Dataset records:
- - -
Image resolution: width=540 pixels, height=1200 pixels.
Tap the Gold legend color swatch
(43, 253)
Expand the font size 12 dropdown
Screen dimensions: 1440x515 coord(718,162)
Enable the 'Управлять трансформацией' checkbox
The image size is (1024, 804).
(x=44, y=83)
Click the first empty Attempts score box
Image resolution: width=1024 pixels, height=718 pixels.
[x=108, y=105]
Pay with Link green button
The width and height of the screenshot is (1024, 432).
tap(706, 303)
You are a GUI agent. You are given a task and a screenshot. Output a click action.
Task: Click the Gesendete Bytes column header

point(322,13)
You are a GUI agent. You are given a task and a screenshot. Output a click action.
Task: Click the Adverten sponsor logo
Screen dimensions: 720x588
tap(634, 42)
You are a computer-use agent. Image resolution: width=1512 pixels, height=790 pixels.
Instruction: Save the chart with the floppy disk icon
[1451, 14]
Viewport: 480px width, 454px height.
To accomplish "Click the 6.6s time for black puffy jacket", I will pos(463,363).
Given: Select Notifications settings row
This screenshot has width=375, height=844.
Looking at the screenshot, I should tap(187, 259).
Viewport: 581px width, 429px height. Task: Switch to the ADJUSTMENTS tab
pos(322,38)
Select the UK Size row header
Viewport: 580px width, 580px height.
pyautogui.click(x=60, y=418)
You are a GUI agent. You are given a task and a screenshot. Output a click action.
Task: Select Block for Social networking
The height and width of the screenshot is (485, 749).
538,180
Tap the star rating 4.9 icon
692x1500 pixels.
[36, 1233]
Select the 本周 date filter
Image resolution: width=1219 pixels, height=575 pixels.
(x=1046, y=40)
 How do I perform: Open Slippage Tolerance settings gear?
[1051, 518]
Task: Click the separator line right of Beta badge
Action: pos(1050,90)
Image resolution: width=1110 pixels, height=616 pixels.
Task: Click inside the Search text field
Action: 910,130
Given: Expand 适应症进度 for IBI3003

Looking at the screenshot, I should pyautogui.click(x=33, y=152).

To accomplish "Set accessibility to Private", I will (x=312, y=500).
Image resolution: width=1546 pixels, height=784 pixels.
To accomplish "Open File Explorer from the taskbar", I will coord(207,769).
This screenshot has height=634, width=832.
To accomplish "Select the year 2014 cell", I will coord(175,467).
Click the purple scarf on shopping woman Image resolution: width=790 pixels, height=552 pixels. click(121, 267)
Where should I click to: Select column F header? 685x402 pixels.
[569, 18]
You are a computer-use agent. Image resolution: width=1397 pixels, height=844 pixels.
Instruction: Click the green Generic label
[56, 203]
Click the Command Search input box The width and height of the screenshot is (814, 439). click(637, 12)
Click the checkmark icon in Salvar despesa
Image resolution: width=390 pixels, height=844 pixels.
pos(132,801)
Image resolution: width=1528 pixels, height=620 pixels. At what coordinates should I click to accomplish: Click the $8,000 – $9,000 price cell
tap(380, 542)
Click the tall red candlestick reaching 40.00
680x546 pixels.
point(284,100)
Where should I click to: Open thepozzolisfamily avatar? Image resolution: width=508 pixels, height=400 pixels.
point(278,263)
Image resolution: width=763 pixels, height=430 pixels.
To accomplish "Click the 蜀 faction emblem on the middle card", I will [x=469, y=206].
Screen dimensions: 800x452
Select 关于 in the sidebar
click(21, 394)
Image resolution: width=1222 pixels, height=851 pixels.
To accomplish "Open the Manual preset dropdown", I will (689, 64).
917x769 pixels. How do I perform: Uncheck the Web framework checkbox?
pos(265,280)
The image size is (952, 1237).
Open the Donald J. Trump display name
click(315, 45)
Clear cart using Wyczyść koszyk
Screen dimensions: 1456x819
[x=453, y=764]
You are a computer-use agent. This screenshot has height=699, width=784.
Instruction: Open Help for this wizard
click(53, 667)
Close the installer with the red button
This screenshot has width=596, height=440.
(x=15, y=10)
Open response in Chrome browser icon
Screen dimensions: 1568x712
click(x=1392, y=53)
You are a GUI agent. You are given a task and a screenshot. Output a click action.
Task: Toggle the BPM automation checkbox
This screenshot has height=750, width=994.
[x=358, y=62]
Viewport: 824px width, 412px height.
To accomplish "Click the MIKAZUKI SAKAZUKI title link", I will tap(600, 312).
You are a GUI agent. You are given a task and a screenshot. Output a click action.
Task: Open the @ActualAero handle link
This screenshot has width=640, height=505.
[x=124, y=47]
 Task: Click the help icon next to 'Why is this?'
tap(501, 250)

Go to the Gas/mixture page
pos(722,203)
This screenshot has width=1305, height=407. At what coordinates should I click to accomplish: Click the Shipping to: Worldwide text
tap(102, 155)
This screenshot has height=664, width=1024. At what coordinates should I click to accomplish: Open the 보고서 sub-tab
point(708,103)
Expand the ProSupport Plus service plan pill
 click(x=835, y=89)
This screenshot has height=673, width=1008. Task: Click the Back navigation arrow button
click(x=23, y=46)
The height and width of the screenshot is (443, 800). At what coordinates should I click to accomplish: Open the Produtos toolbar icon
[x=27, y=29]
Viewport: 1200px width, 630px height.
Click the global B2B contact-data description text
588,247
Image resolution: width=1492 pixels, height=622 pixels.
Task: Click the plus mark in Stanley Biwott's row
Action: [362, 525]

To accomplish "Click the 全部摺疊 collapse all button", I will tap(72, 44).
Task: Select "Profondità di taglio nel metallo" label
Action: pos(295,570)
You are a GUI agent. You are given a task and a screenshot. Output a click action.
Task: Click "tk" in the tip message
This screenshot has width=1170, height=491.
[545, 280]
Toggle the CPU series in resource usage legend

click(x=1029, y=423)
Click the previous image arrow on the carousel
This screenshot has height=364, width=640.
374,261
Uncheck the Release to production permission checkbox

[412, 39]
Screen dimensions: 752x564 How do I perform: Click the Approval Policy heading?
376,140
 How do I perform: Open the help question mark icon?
- - -
▸ **EXERCISE BRIEF**: Please copy the data above in its entirety, exactly as written.

▸ **TASK RESULT**:
Image resolution: width=540 pixels, height=1200 pixels.
Tap the Gold legend color swatch
(43, 253)
Expand the font size 12 dropdown
Screen dimensions: 1440x515 coord(718,162)
Enable the 'Управлять трансформацией' checkbox
The image size is (1024, 804).
(x=44, y=83)
Click the first empty Attempts score box
Image resolution: width=1024 pixels, height=718 pixels.
[x=108, y=105]
Pay with Link green button
The width and height of the screenshot is (1024, 432).
tap(706, 303)
You are a GUI agent. You are given a task and a screenshot. Output a click action.
Task: Click the Gesendete Bytes column header

point(322,13)
You are a GUI agent. You are given a task and a screenshot. Output a click action.
Task: Click the Adverten sponsor logo
Screen dimensions: 720x588
tap(634, 42)
You are a computer-use agent. Image resolution: width=1512 pixels, height=790 pixels.
Instruction: Save the chart with the floppy disk icon
[1451, 14]
Viewport: 480px width, 454px height.
To accomplish "Click the 6.6s time for black puffy jacket", I will pos(463,363).
Given: Select Notifications settings row
This screenshot has width=375, height=844.
Looking at the screenshot, I should tap(187, 259).
Viewport: 581px width, 429px height. Task: Switch to the ADJUSTMENTS tab
pos(322,38)
Select the UK Size row header
Viewport: 580px width, 580px height.
pyautogui.click(x=60, y=418)
You are a GUI agent. You are given a task and a screenshot. Output a click action.
Task: Select Block for Social networking
The height and width of the screenshot is (485, 749).
538,180
Tap the star rating 4.9 icon
692x1500 pixels.
[36, 1233]
Select the 本周 date filter
Image resolution: width=1219 pixels, height=575 pixels.
(x=1046, y=40)
 How do I perform: Open Slippage Tolerance settings gear?
[1051, 518]
Task: Click the separator line right of Beta badge
Action: pos(1050,90)
Image resolution: width=1110 pixels, height=616 pixels.
Task: Click inside the Search text field
Action: 910,130
Given: Expand 适应症进度 for IBI3003

Looking at the screenshot, I should pyautogui.click(x=33, y=152).

To accomplish "Set accessibility to Private", I will (x=312, y=500).
Image resolution: width=1546 pixels, height=784 pixels.
To accomplish "Open File Explorer from the taskbar", I will coord(207,769).
This screenshot has height=634, width=832.
To accomplish "Select the year 2014 cell", I will coord(175,467).
Click the purple scarf on shopping woman Image resolution: width=790 pixels, height=552 pixels. click(121, 267)
Where should I click to: Select column F header? 685x402 pixels.
[569, 18]
You are a computer-use agent. Image resolution: width=1397 pixels, height=844 pixels.
Instruction: Click the green Generic label
[56, 203]
Click the Command Search input box The width and height of the screenshot is (814, 439). click(637, 12)
Click the checkmark icon in Salvar despesa
Image resolution: width=390 pixels, height=844 pixels.
pos(132,801)
Image resolution: width=1528 pixels, height=620 pixels. At what coordinates should I click to accomplish: Click the $8,000 – $9,000 price cell
tap(380, 542)
Click the tall red candlestick reaching 40.00
680x546 pixels.
point(284,100)
Where should I click to: Open thepozzolisfamily avatar? Image resolution: width=508 pixels, height=400 pixels.
point(278,263)
Image resolution: width=763 pixels, height=430 pixels.
To accomplish "Click the 蜀 faction emblem on the middle card", I will [x=469, y=206].
Screen dimensions: 800x452
Select 关于 in the sidebar
click(21, 394)
Image resolution: width=1222 pixels, height=851 pixels.
To accomplish "Open the Manual preset dropdown", I will (689, 64).
917x769 pixels. How do I perform: Uncheck the Web framework checkbox?
pos(265,280)
The image size is (952, 1237).
Open the Donald J. Trump display name
click(315, 45)
Clear cart using Wyczyść koszyk
Screen dimensions: 1456x819
[x=453, y=764]
You are a computer-use agent. This screenshot has height=699, width=784.
Instruction: Open Help for this wizard
click(53, 667)
Close the installer with the red button
This screenshot has width=596, height=440.
(x=15, y=10)
Open response in Chrome browser icon
Screen dimensions: 1568x712
click(x=1392, y=53)
You are a GUI agent. You are given a task and a screenshot. Output a click action.
Task: Toggle the BPM automation checkbox
This screenshot has height=750, width=994.
[x=358, y=62]
Viewport: 824px width, 412px height.
To accomplish "Click the MIKAZUKI SAKAZUKI title link", I will tap(600, 312).
You are a GUI agent. You are given a task and a screenshot. Output a click action.
Task: Open the @ActualAero handle link
This screenshot has width=640, height=505.
[x=124, y=47]
 Task: Click the help icon next to 'Why is this?'
tap(501, 250)

Go to the Gas/mixture page
pos(722,203)
This screenshot has width=1305, height=407. At what coordinates should I click to accomplish: Click the Shipping to: Worldwide text
tap(102, 155)
This screenshot has height=664, width=1024. At what coordinates should I click to accomplish: Open the 보고서 sub-tab
point(708,103)
Expand the ProSupport Plus service plan pill
 click(x=835, y=89)
This screenshot has height=673, width=1008. Task: Click the Back navigation arrow button
click(x=23, y=46)
The height and width of the screenshot is (443, 800). At what coordinates should I click to accomplish: Open the Produtos toolbar icon
[x=27, y=29]
Viewport: 1200px width, 630px height.
Click the global B2B contact-data description text
588,247
Image resolution: width=1492 pixels, height=622 pixels.
Task: Click the plus mark in Stanley Biwott's row
Action: [362, 525]

To accomplish "Click the 全部摺疊 collapse all button", I will tap(72, 44).
Task: Select "Profondità di taglio nel metallo" label
Action: pos(295,570)
You are a GUI agent. You are given a task and a screenshot. Output a click action.
Task: Click "tk" in the tip message
This screenshot has width=1170, height=491.
[545, 280]
Toggle the CPU series in resource usage legend

click(x=1029, y=423)
Click the previous image arrow on the carousel
This screenshot has height=364, width=640.
374,261
Uncheck the Release to production permission checkbox

[412, 39]
Screen dimensions: 752x564 How do I perform: Click the Approval Policy heading?
376,140
 How do I perform: Open the help question mark icon?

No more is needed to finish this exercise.